[Opening PROVIDED DATA section]

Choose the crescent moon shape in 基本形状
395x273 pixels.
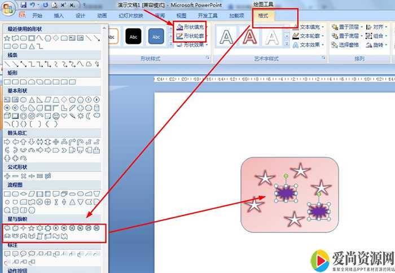[88, 116]
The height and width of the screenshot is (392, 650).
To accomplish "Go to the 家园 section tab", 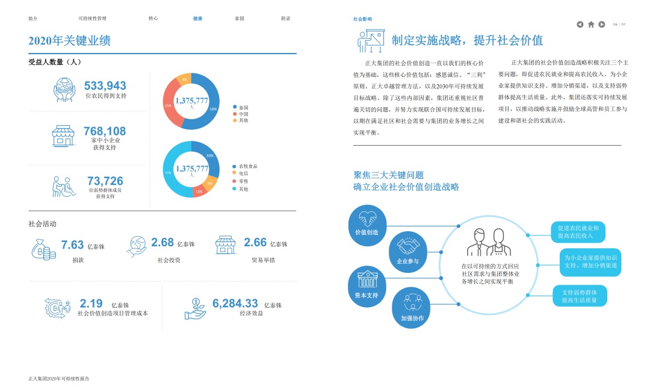I will [x=240, y=19].
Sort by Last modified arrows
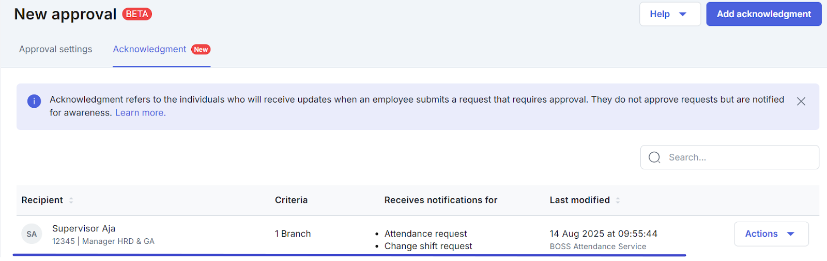This screenshot has width=827, height=261. pyautogui.click(x=618, y=200)
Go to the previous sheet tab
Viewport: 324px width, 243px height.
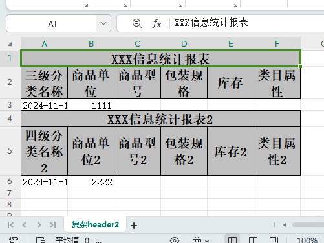[24, 225]
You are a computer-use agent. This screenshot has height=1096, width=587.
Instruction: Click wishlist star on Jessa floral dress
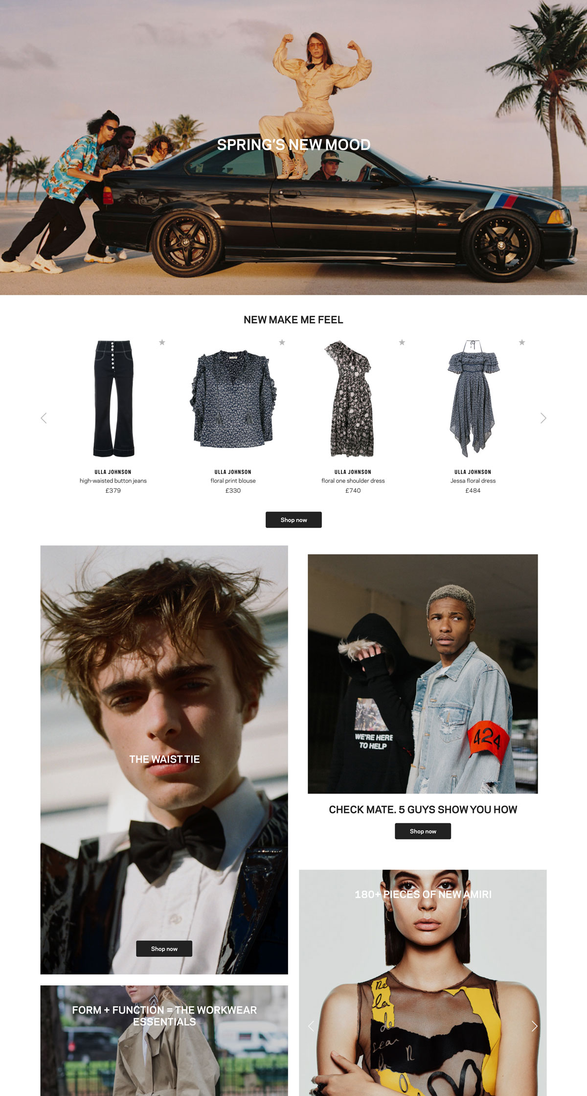point(522,343)
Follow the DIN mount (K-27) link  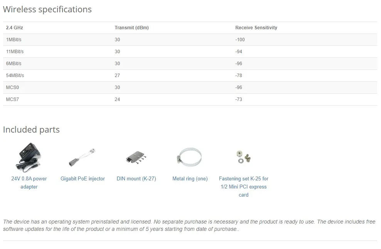tap(136, 179)
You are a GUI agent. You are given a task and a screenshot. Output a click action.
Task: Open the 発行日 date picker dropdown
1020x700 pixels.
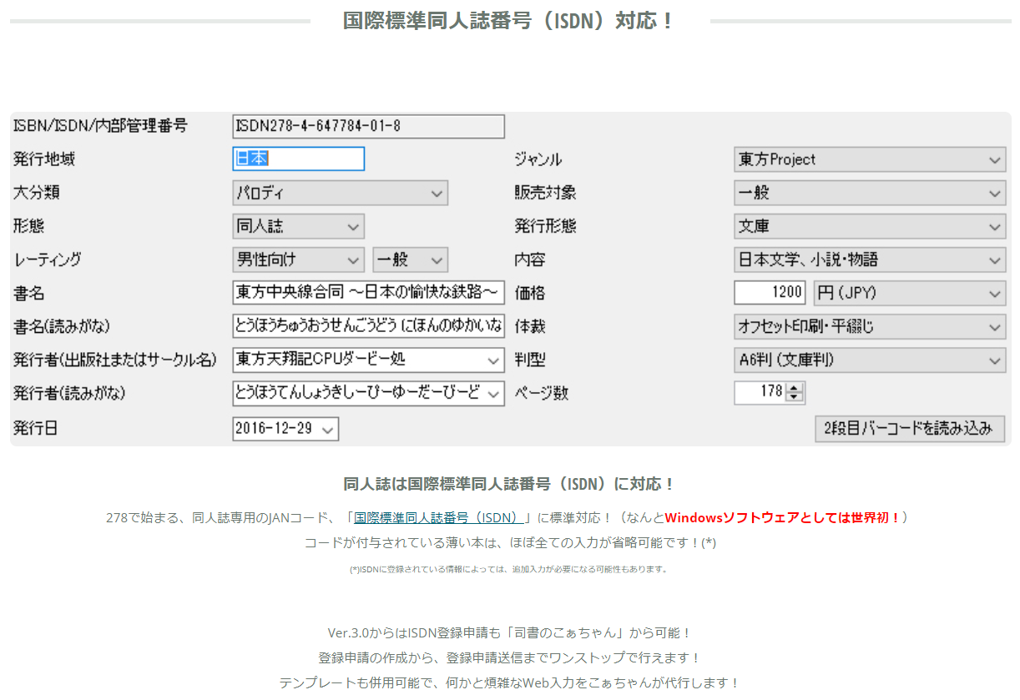(x=328, y=429)
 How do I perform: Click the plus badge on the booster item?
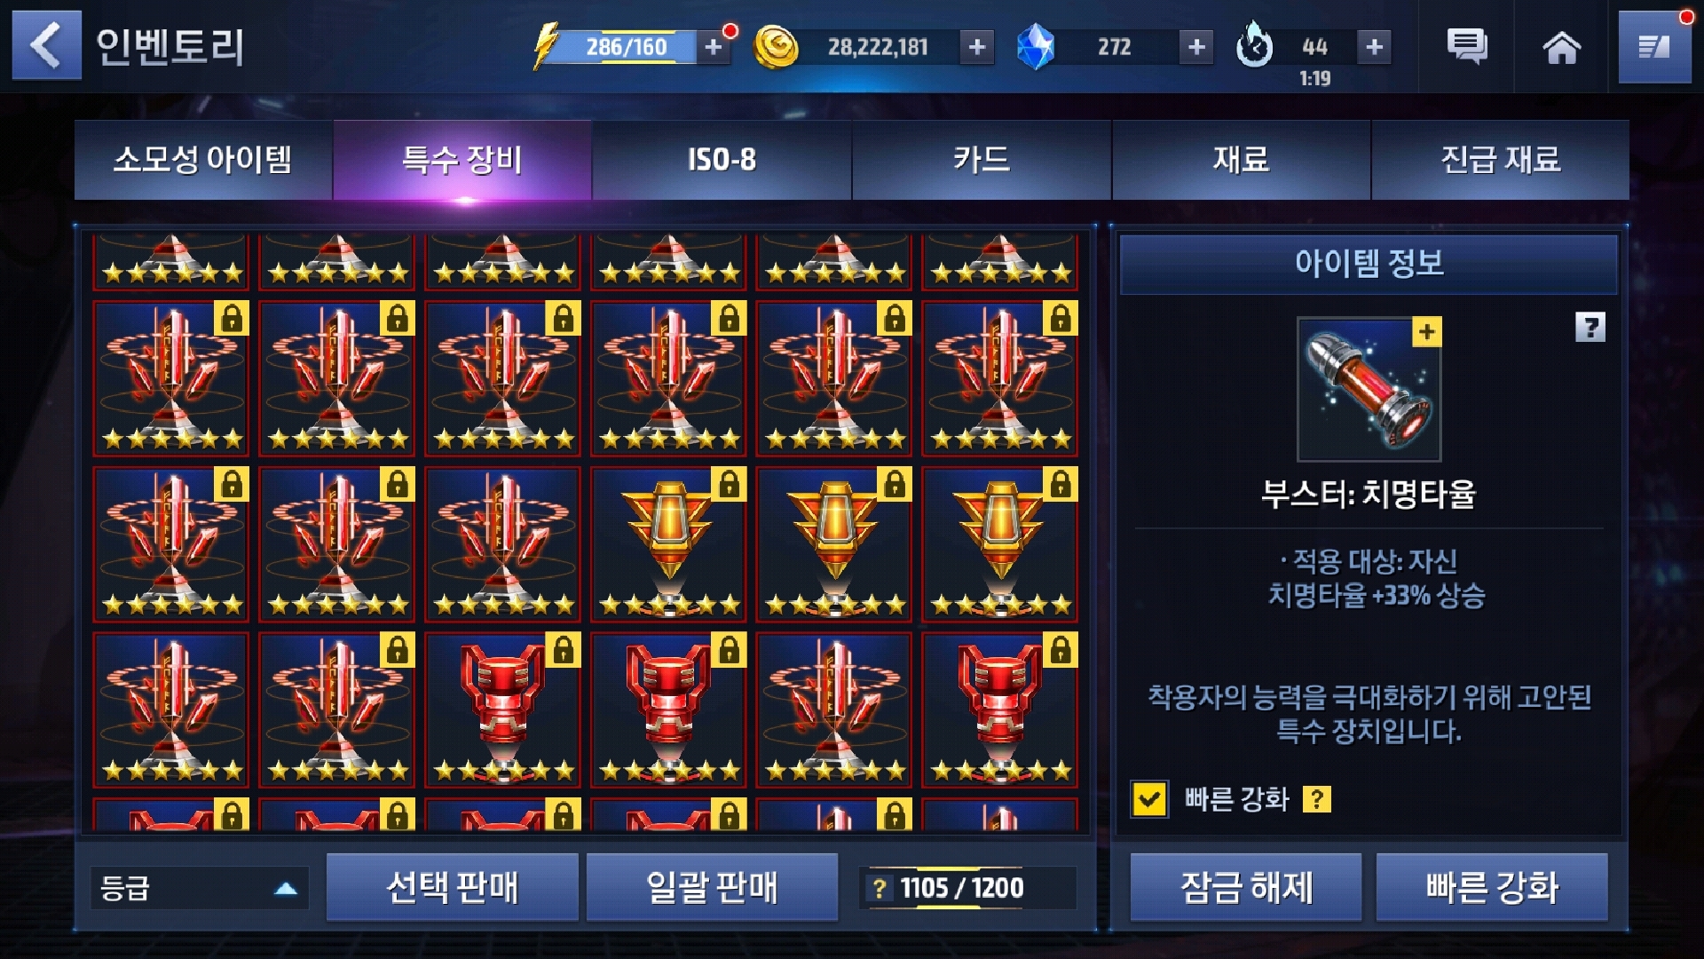pyautogui.click(x=1426, y=332)
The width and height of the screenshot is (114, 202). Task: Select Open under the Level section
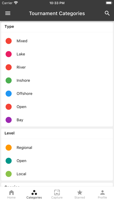pos(57,161)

[Closing PROVIDED DATA section]

YOUR TASK. The answer should be one number, namely how many lines of the entries above include the string "agent".

RESPONSE. 2